Author: Janine M. Benyus
Publisher: Harper Collins
ISBN: 0061958921
Size: 26.40 MB
Format: PDF
View: 713
This profound and accessible book details how science is studying nature’s best ideas to solve our toughest 21st-century problems. If chaos theory transformed our view of the universe, biomimicry is transforming our life on Earth. Biomimicry is innovation inspired by nature – taking advantage of evolution’s 3.8 billion years of R&D since the first bacteria. Biomimics study nature’s best ideas: photosynthesis, brain power, and shells – and adapt them for human use. They are revolutionising how we invent, compute, heal ourselves, harness energy, repair the environment, and feed the world. Science writer and lecturer Janine Benyus names and explains this phenomenon. She takes us into the lab and out in the field with cutting-edge researchers as they stir vats of proteins to unleash their computing power; analyse how electrons zipping around a leaf cell convert sunlight into fuel in trillionths of a second; discover miracle drugs by watching what chimps eat when they’re sick; study the hardy prairie as a model for low-maintenance agriculture; and more.

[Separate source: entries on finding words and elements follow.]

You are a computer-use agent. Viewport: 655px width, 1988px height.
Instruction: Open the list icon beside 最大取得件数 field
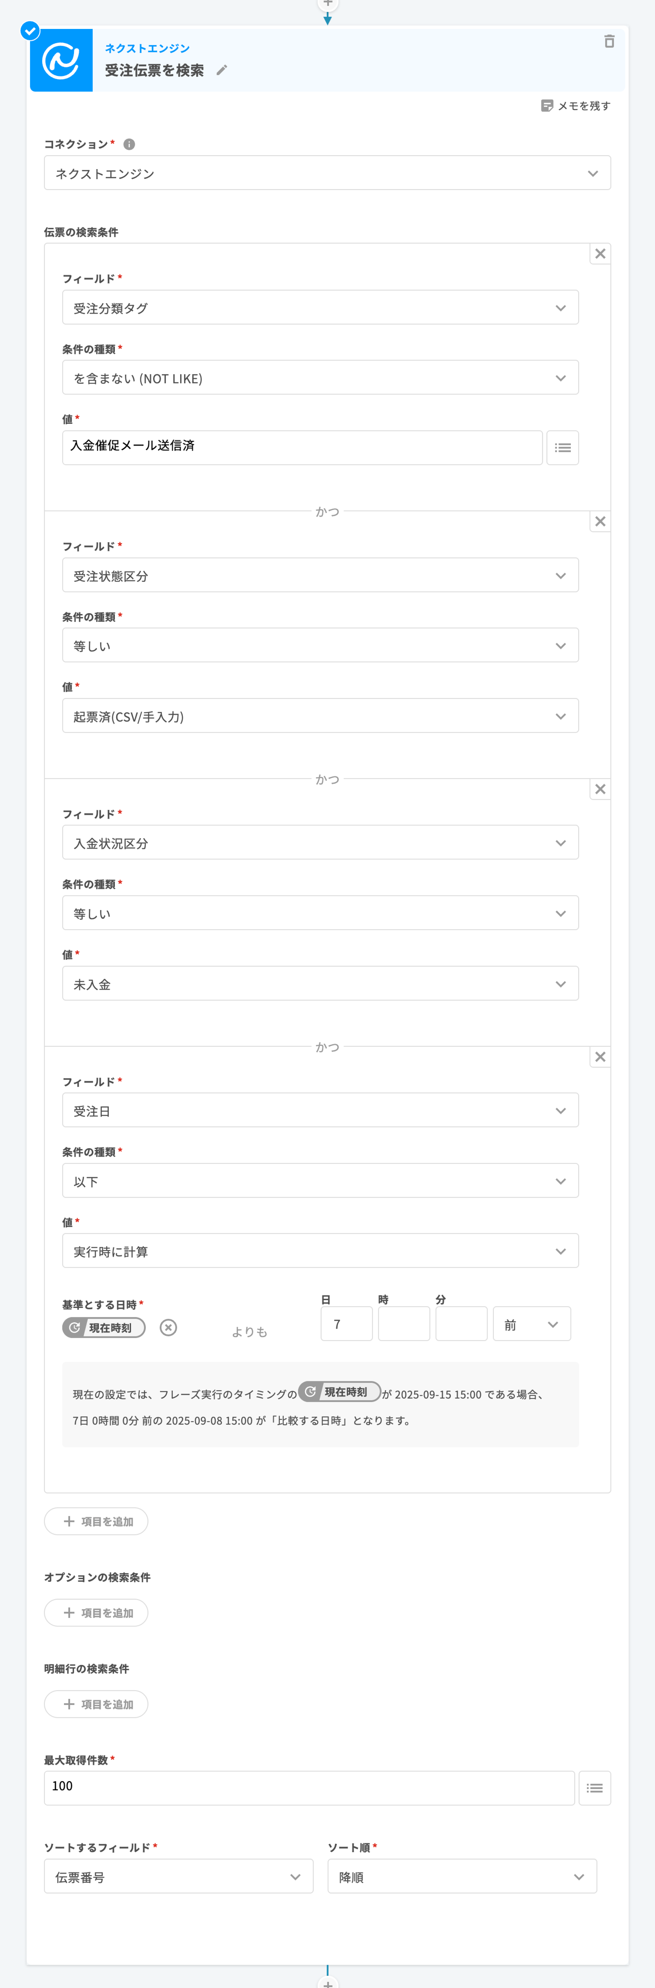click(x=594, y=1788)
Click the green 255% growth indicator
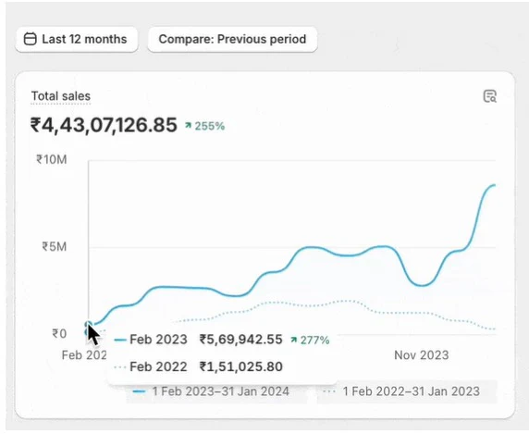Screen dimensions: 529x434 pyautogui.click(x=204, y=126)
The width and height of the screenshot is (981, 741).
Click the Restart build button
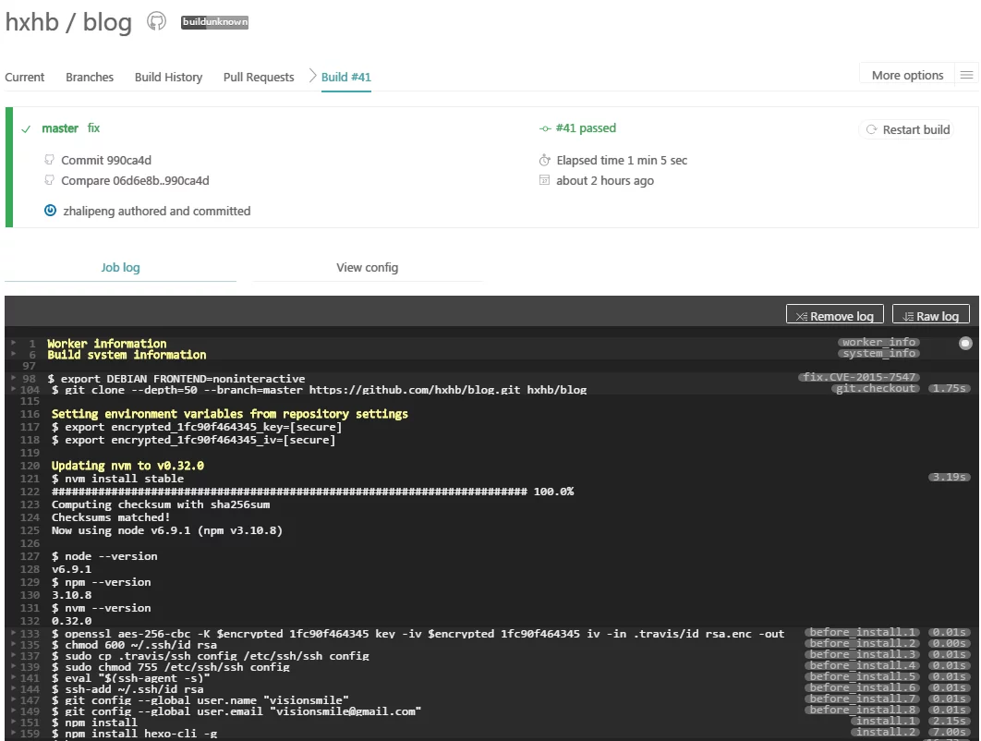click(907, 129)
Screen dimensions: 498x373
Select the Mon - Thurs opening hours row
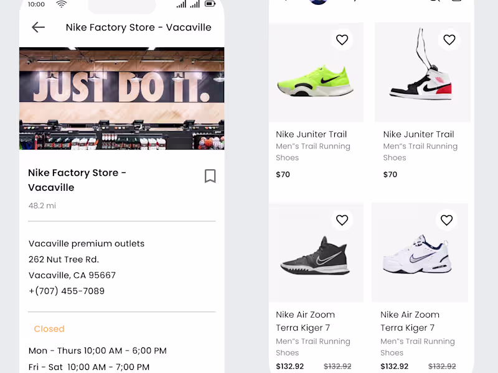(x=98, y=351)
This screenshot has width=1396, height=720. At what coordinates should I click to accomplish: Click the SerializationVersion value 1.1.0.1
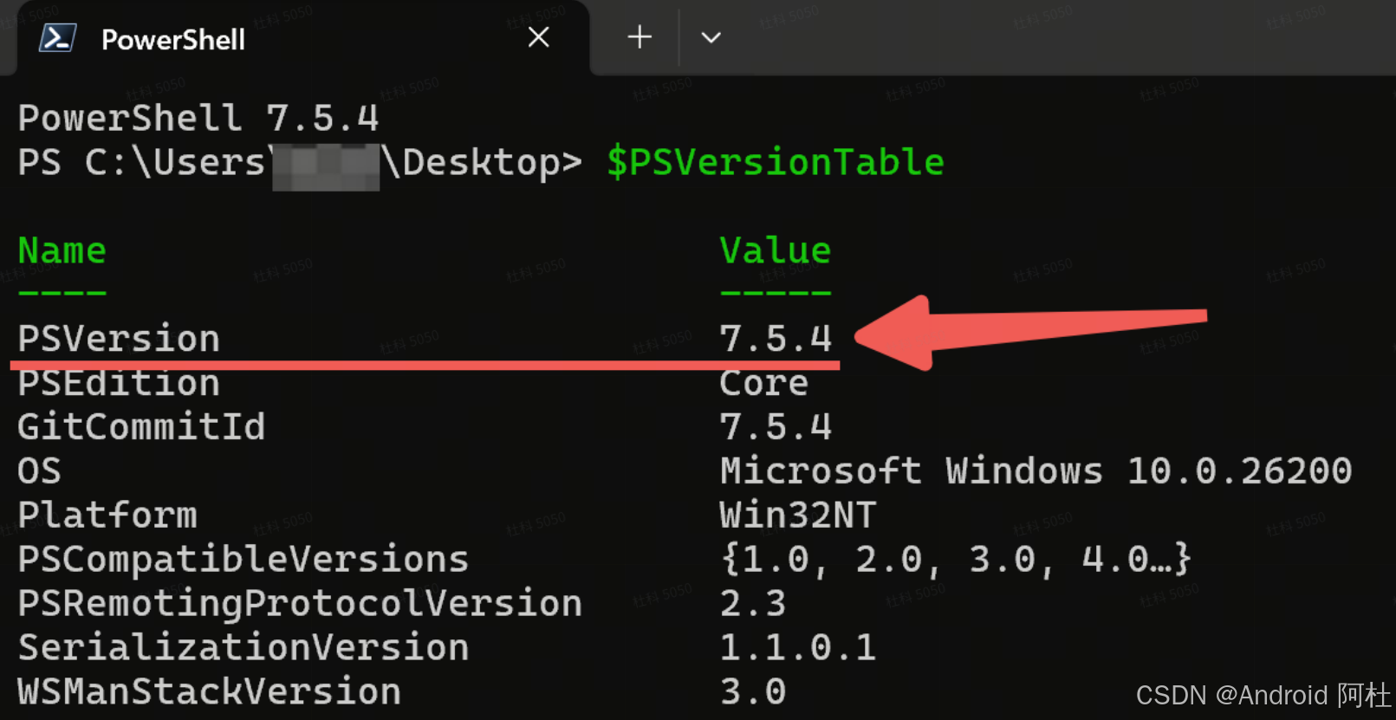click(795, 647)
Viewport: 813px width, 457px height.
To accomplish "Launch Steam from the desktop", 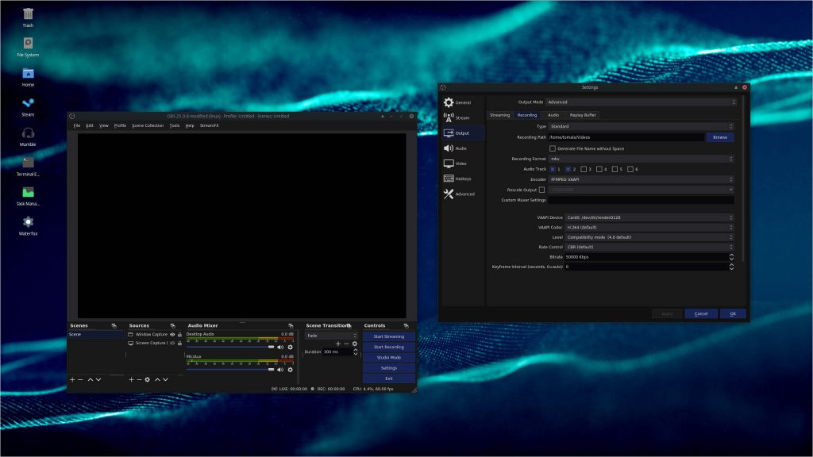I will [28, 104].
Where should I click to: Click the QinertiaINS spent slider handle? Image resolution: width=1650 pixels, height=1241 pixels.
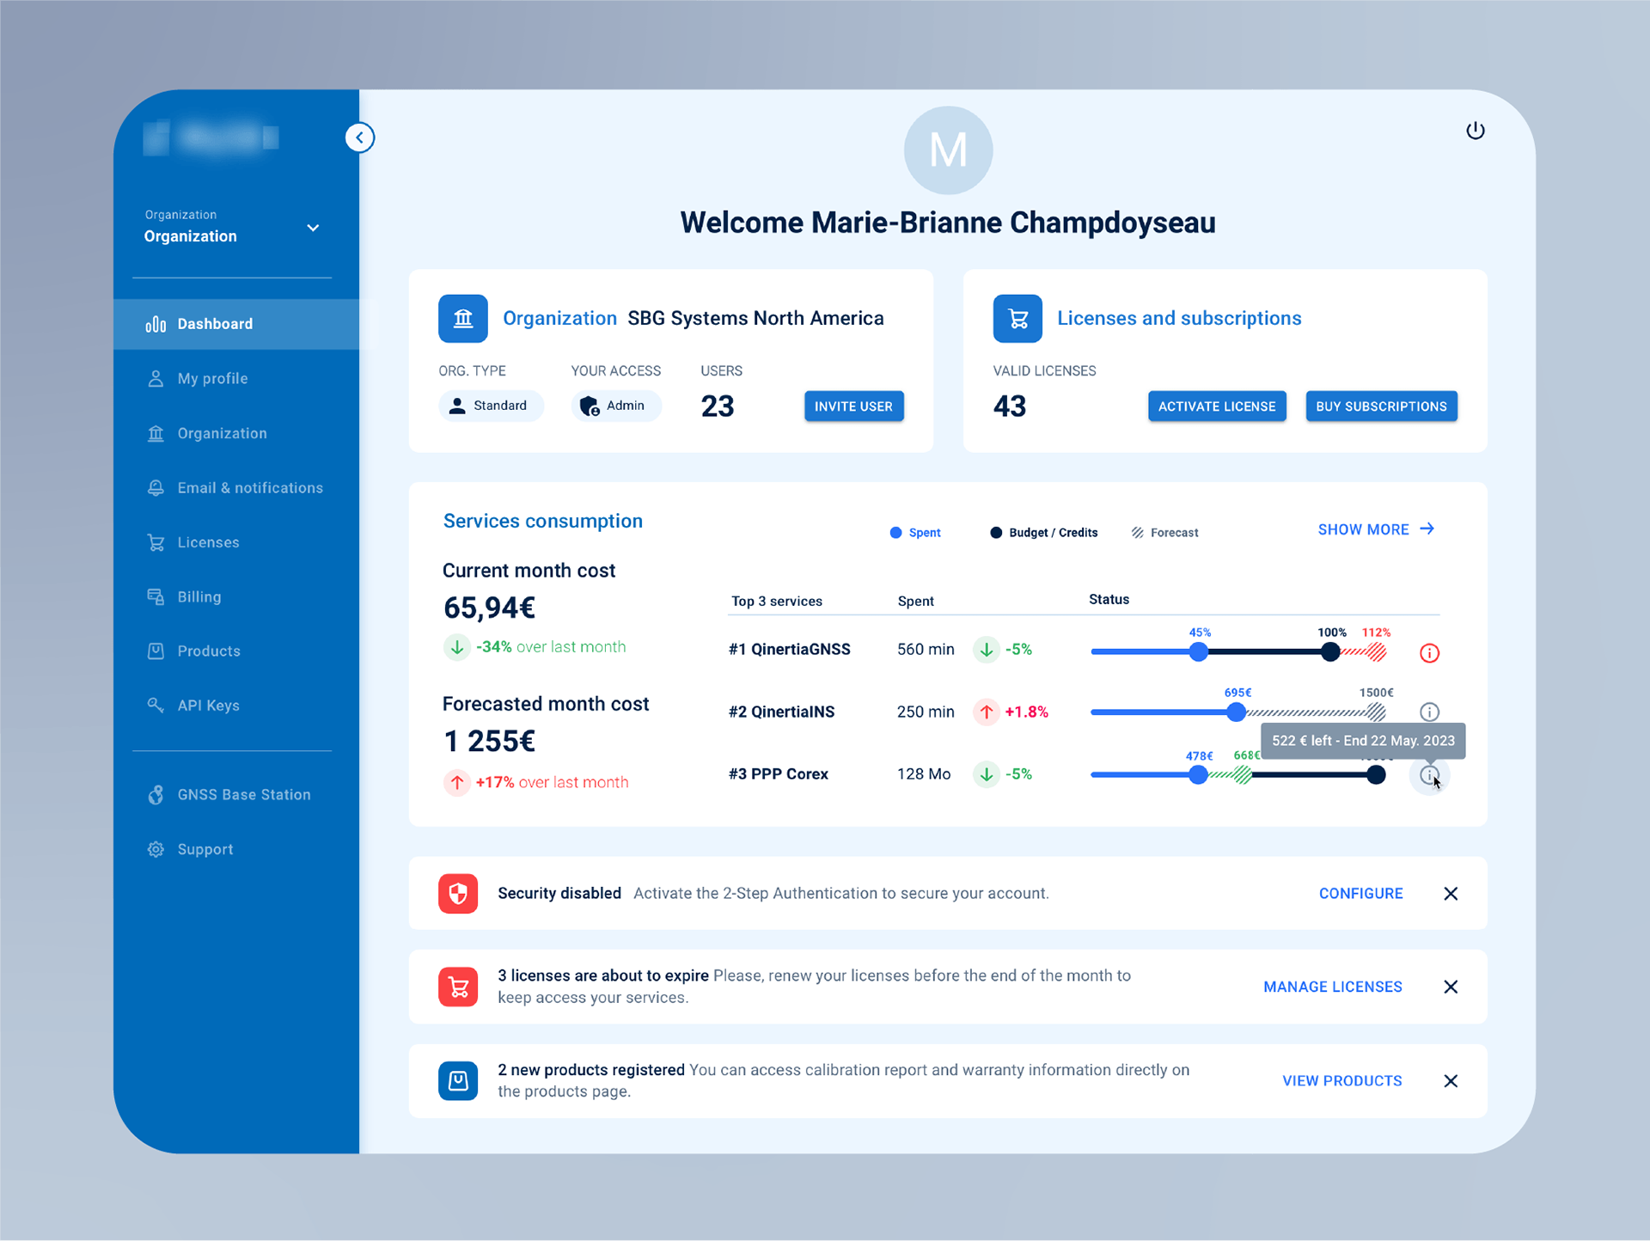[1236, 712]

Making The White Man S West

Author: Jason E. Pierce
Publisher: University Press of Colorado
ISBN: 1607323958
Size: 14.94 MB
Format: PDF
View: 4165
The West, especially the Intermountain states, ranks among the whitest places in America, but this fact obscures the more complicated history of racial diversity in the region. In Making the White Man’s West, author Jason E. Pierce argues that since the time of the Louisiana Purchase, the American West has been a racially contested space. Using a nuanced theory of historical “whiteness,” he examines why and how Anglo-Americans dominated the region for a 120-year period. In the early nineteenth century, critics like Zebulon Pike and Washington Irving viewed the West as a “dumping ground” for free blacks and Native Americans, a place where they could be segregated from the white communities east of the Mississippi River. But as immigrant populations and industrialization took hold in the East, white Americans began to view the West as a “refuge for real whites.” The West had the most diverse population in the nation with substantial numbers of American Indians, Hispanics, and Asians, but Anglo-Americans could control these mostly disenfranchised peoples and enjoy the privileges of power while celebrating their presence as providing a unique regional character. From this came the belief in a White Man’s West, a place ideally suited for “real” Americans in the face of changing world. The first comprehensive study to examine the construction of white racial identity in the West, Making the White Man’s West shows how these two visions of the West—as a racially diverse holding cell and a white refuge—shaped the history of the region and influenced a variety of contemporary social issues in the West today.